We teach our children to judge. How many times have we told our kids not to take candy or rides from strangers? How do you know that the stranger is malicious? You don't. But since you don't know him, and your child doesn't know him, they must make that pre-judgement. That's prejudice. To pre-judge.

There are good and bad people in every walk of life- the point is that you MUST make some kind of judgement on an individual when your paths cross. It can be anything from "He looks like a high school student, so he probably is one." to "She has almond eyes and a slender build, she's probably asian." Yes, there are extremes ("He's wearing baggy pants, he must be in a gang and lead a life of crime.") But most "prejudices" are there to protect you. Some people call this common sense.

Children aren't offended when we call them "Good boy!" or "Good girl!" or tell them they are "One smart kid!", yet we are descriminating based on gender and age, according to PC-ness. If the kid isn't offended, why should we tell them they should be?

Honestly. "White? How dare you. I'm Caucasian, thank you very much." This sounds rediculous, doesn't it? So why should "black" be any different? I've heard so many people get offended over the term "African-American." Africa? They weren't born in Africa. (Well, there are a few, in which case if they are citizens, they're probably a bit offended by that too. They worked hard for their citizenship.)

Am I a Californian-American? A Caucasian-American? British-American? Welsh-American? Scottish-American? These are some of my 300-year old descendants. Heck, my Scottish heritage is about 150 years more recent than most transportation of African slaves. Why aren't I "Scottish-American"? Because I was born here? Gee...

Do people in other countries call black people "African-Brits" or "African-Swedes"? Wow, that sounds so offensive, doesn't it?

How does tacking on your country's name make it any better? "You're different, but uh, you're equal. Different, though. That's why your country of descent is included, even though it has been generations."

In a world of light, all objects are defined by shape and colour. In a world of sound, all things are defined by tone, pitch, variance, and in the case of humans, language and accent. What is wrong with the adjective "black"? Or would you prefer "brown"? I'm not quite the colour white- more of a rather pale peach-y colour. Some "white" people are very pink, others tanned, others wear makeup to actually look truly white. I know plenty of "black" people who are more of a chocolate brown, or even some who are as light as a tan.

I suppose I really don't see why people get so offended at mere adjectives. I take school tests. I have to bubble in "white/caucasian". So what? It doesn't magically make me do any better or any worse. It's a bubble next to my name. If kids are getting psyched over that, it's not an issue of race, but of anxiety and a lack of self-esteem. That didn't come from the word. It came from the attitude.

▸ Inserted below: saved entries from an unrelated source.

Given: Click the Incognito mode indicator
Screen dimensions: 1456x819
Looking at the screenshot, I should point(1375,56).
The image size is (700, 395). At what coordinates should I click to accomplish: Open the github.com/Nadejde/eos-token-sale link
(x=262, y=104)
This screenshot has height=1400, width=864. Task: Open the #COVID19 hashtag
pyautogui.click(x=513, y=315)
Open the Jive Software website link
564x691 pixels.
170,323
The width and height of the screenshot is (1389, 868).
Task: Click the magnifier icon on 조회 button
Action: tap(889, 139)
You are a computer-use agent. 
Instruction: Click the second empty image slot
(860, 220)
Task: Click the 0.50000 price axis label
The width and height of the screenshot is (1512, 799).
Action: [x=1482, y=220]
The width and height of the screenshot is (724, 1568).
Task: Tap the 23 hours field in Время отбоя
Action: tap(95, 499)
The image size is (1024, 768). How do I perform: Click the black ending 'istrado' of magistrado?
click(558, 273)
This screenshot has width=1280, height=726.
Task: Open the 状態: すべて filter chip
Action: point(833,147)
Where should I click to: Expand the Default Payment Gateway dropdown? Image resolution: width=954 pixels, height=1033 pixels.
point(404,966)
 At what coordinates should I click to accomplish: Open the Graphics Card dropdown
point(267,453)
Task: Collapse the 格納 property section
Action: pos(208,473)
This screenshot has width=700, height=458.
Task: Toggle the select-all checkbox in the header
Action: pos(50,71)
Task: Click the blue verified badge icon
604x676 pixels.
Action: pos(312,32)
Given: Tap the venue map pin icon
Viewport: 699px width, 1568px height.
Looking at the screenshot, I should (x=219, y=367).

Taking out certain words which are perfectly viable in nearly all situations doesn't fix a cultural problem. You have to get rid of the attitude. People will just find new ways to say it.

Either that, or invent a word that doesn't involve any sort of colour at all. Let's pretend White people are "Shmoogles" and black people are "Arkens" and Asians are "Liliays" and make up a few more silly names for the other races. Pretty soon, you're going to hear punk kids talking about how "the Shmoogles are holding us back", you'll hear wary businessmen saying "Those punk Arken kids... probably off to commit a crime". You'll probably hear some radical "Commie Liliays! Go back to your 'motherland'!"

Let's face it. Jerks will be jerks. Bigots will be Bigots. Is it really anything to do with the word? Especially when a certain culture uses it themselves to describe themselves? I'm White. I'm a woman. I'm a lot of things. It's not the words.